Good question and on a great line from Camaldolese Father Cornelius Wencel!! I think this line is especially provocative and a good way to help dioceses and others discern authentic vocations to eremitical life as well. In approaching this line, I come at it in a couple of ways. First, I pay attention to the meaning of the phrase, "spirit of separation" and second, I look at what it means to cherish something. The canon reads "Stricter separation from the world, but it does not say anything at this point about what the spirit that drives this is. Later on, however, it says that the hermit lives in the various ways she does for the praise of God and the salvation of the world. Here is where, I think, the canon is getting at the Spirit that drives a hermit's separation from the world and it is not the spirit of separation!

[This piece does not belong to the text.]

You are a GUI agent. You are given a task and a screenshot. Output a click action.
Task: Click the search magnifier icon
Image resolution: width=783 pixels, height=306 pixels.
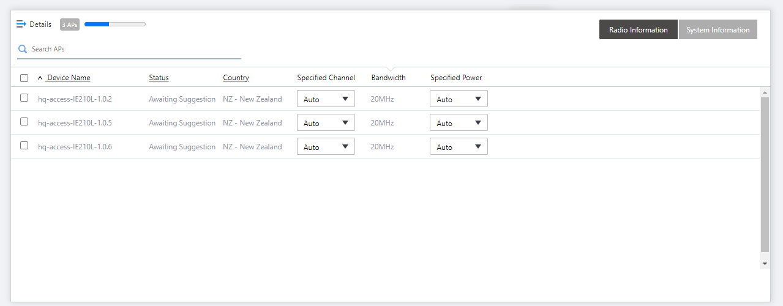click(23, 49)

Instead, the spirit that drives my separation from the world is the spirit of compassion for the world, and, in Christ, the spirit of engagement for the sake of the world's salvation as well as for the praise or glorification (revelation) of God and God's Church. This kind of engagement (like all truly loving engagement) requires commitment to be grounded in both intimacy or closeness to, and in some definite distance from that to which we are committed. Otherwise, we lose ourselves in the thing itself (this is what we call enmeshment), and once that happens, we cannot truly love it effectively or ourselves either. So, hermits accept stricter separation from the world, first of all to commit ourselves to God more completely, and in order to love the world that is resistant to Christ into greater wholeness through the power of God's love. In this way of seeing what c 603 calls for, stricter separation is a form of penance embraced for a larger and other-centered purpose. In the langiuage of the Desert Abbas and Ammas, this was called anachoresis, a healthy withdrawal from that which was resistant to (or insufficiently committed to) Christ in order to bring all of reality into unity with God in Christ.

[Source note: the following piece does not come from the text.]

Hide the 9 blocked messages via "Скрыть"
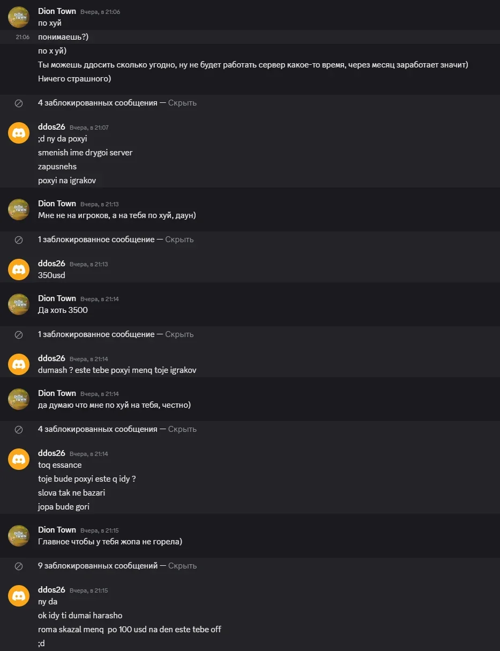 coord(182,566)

But Cornelius Wencel also refers to not cherishing the spirit of separation and being closed to the social aspects of life and of being cut off from any form of communal life and the problems of this world, and notes that many great hermits reveal that any authentically spiritual experience (which, he observes, is always the culmination of an experience of love) "leads to an attitude of ministry" (service). In other words, eremitical life is not about admiring, esteeming, revering, or protecting, the spirit of separation. Rather, the hermit is called to truly love God and others so they can be themselves as fully as possible (and so the hermit can also!!), and that means embracing the spirit of engagement which will include, and not be driven by, much less cherish, the spirit of separation!There is a paradox right at the heart of c 603's phrase "stricter separation from the world". If one misunderstands what the canon means by "the world", or, if one believes c 603 is calling for what Wencel identifies as the "spirit of separation" rather than the spirit of engagement rooted in authentic love, one will mistake what eremitical life, and especially c 603 eremitical life is all about. Then one will begin to absolutize the various elements of the canon and make idols of them rather than servants of the life. Canon 603 means what it says when it defines the spirit which is to shape and drive one's anachoresis and it is not selfishness, concern with one's own spiritual purity, fear of the "worldliness" of others, escape from the spatio-temporal, or a sense that we are more spiritual than others. Again, the withdrawal the hermit embraces is driven by love and the spirit of engagement, both with God and with all that God truly cherishes. This, by the way, is the same Spirit that informs the vocation's ecclesiality and allowed the Church to perceive the vocations of the Desert Fathers and Mothers, as well as embrace the c 603 vocation as ecclesial.